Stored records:
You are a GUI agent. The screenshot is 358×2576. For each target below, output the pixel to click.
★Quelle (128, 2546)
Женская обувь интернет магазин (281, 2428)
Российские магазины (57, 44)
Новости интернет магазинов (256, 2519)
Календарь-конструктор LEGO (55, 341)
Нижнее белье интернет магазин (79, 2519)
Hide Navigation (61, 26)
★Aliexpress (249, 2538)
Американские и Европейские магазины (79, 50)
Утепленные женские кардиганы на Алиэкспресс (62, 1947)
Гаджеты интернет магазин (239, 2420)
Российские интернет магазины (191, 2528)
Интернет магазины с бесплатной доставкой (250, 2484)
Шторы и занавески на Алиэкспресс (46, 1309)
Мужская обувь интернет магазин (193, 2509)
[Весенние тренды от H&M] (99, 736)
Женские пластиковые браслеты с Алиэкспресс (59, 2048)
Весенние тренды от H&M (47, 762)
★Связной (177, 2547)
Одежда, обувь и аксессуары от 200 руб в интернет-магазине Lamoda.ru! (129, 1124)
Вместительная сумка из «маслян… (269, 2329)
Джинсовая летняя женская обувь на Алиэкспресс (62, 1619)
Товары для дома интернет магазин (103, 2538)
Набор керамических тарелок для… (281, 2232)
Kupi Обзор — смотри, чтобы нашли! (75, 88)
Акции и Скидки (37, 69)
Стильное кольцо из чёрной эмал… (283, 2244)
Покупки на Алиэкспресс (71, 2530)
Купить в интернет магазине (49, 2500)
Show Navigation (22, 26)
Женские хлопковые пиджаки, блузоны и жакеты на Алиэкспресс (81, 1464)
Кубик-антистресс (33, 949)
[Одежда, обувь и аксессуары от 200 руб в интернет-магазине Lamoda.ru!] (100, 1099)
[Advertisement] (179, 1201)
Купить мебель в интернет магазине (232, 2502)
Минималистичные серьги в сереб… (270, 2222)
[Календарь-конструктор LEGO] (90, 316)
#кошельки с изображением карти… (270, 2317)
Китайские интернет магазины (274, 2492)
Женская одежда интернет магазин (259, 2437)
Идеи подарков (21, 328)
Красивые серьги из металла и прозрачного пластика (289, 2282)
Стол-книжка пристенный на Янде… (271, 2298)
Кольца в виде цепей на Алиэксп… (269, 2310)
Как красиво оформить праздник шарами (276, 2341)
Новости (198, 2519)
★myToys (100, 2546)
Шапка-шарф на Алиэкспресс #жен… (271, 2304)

** WORK ITEM **
Looking at the data above, return every line from the one with "Шторы и занавески на Алиэкспресс (46, 1309)" down to the one with "Акции и Скидки (37, 69)", exactly and inclusively.

** EXERCISE OUTPUT **
Шторы и занавески на Алиэкспресс (46, 1309)
Мужская обувь интернет магазин (193, 2509)
[Весенние тренды от H&M] (99, 736)
Женские пластиковые браслеты с Алиэкспресс (59, 2048)
Весенние тренды от H&M (47, 762)
★Связной (177, 2547)
Одежда, обувь и аксессуары от 200 руб в интернет-магазине Lamoda.ru! (129, 1124)
Вместительная сумка из «маслян… (269, 2329)
Джинсовая летняя женская обувь на Алиэкспресс (62, 1619)
Товары для дома интернет магазин (103, 2538)
Набор керамических тарелок для… (281, 2232)
Kupi Обзор — смотри, чтобы нашли! (75, 88)
Акции и Скидки (37, 69)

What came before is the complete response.